[Ip-health] AFP: AIDS, cancer activists step up pressure against Indian patents
bill
Mike Palmedo
mpalmedo@cptech.org
Mon Mar 21 10:33:01 2005
http://www.tdg.ch/tghome/tgnews.detailcateg.YWZwLmNvbToyMDA1MDMyMTowNTAzMjExMzAxMzEucmN5cnhobGo6MQ==.1.0.html
Global AIDS, cancer activists step up pressure against Indian patents bill
BOMBAY, March 21 (AFP)
Global health activists Monday stepped up pressure against a
controversial Indian patents bill that would bar firms from producing
cheap copies of brand name drugs, saying it threatened millions of
people living with HIV-AIDS and cancer around the world.
Groups representing those living with the diseases in Asia, Africa and
Latin America demanded that the Indian parliament drastically change the
bill.
"We are not against patents but we are against the Indian bill in its
present form which goes beyond what is required under TRIPS," said Anand
Grover, lawyer and convener of Affordable Medicines and Treatment
Campaign, a non-governmental organisation.
TRIPS is an agreement on intellectual property rights under the World
Trade Organisation. These rights are agreed upon by member countries of
the WTO.
Grover said under TRIPS, developing countries such as India did not have
to provide patent protection for new uses of known drugs, new dosages
and formulations or combinations of known drugs.
"TRIPS and many previous Indian committees have said that patents apply
to new molecules only. But our bill goes beyond this by increasing the
scope of patentability even to new dosages, combinations and
formulations of known drugs," Grover said.
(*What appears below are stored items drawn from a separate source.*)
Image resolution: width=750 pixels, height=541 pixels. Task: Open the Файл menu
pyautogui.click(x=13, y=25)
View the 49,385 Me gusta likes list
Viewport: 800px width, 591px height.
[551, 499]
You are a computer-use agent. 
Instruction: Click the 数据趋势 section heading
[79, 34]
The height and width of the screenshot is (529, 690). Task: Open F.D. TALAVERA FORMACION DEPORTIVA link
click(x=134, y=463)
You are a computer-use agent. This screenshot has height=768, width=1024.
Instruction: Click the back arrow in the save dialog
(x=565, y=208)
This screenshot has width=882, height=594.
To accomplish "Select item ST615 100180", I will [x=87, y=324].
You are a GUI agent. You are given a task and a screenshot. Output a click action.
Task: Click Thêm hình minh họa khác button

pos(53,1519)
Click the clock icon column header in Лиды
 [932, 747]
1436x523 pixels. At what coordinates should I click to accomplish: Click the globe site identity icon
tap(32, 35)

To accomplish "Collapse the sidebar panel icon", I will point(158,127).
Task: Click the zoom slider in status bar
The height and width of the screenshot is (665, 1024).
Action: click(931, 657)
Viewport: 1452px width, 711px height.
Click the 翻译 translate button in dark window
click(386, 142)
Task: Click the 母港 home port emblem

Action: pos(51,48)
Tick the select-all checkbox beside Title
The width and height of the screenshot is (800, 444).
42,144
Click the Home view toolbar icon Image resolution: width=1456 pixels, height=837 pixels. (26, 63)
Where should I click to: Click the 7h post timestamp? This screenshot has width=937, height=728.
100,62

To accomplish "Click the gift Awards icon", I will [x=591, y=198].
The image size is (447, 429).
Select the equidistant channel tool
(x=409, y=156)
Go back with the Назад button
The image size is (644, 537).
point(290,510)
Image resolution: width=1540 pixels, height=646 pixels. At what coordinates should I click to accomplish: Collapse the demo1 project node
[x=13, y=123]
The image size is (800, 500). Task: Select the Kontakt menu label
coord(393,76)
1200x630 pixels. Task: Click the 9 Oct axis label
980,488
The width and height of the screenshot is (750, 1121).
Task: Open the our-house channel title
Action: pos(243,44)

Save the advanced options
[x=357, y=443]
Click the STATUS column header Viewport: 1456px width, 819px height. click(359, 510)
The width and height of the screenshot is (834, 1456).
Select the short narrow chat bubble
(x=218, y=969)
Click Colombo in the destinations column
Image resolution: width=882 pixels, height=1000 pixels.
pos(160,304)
He said the bill in its present form would bar Indian firms from
producing the "three-in-one" fixed dose combination of anti-retroviral
drugs widely used to treat those living with HIV-AIDS in the developing
world.
"Such wide patentability is clearly done to favour the multinational
companies," said Ellen T'hoen of the France-based Medecins Sans
Frontieres, one of the activists who attended a discussion on patents in
Bombay, India's western economic hub where many big pharmaceutical
companies are based.
Until now, Indian firms have been able to make cheaper versions of
patented drugs as India's patent laws protect the process of manufacture
rather than the medicines themselves.
By putting together the drug in a different way, pharmaceutical firms
have been able to produce generics of all well-known products.
Dozens of anti-cancer activists claimed drug prices would rise
substantially in the long term once product patents come into existence.
"The bill is a sure shot way to an early death to cancer patients making
drugs out of their reach. Only elite patients would be able to afford
these drugs," said Y.K. Sapru of Indian Cancer Patients Association.
Groups from Africa pleaded that the proposed law could adversely affect
treatment of millions of people living with HIV-AIDS.
"Today because of Indian companies I can treat four of my family members
suffering from AIDS. But the new law could make that difficult," said
Tendayi Kureya, representative of the Pan African Treatment Access
Movement, an umbrella group of more than 300 NGOs helping to make
cheaper drugs available in Africa.
He said treatment using drugs of Indian companies such as Ranbaxy and
Cipla cost 30 dollars per patient a month, "while patented products can
cost two to three times more."
"I watched my brother die a few years back because of no medicine... now
I do not want to see someone else die because drugs are costly," Kureya
told AFP.
Fifty percent of HIV-AIDS patients in developing countries taking
anti-retrovirals rely on India's form of "three-in-one" drugs.
African countries have been urging the Indian government to drop the
patents bill, introduced into parliament last Friday.
Indian officials defend the new law as necessary to comply with WTO
rules but claim HIV-AIDS patients will not suffer as Indian firms will
be able to continue to supply drugs to countries that do not have
manufacturing facilities of their own.
Africa is home to almost two-thirds of those living with HIV-AIDS around
the world, according to the United Nations, which reported that in 2004,
3.1 million Africans became infected while 2.3 million died of AIDS.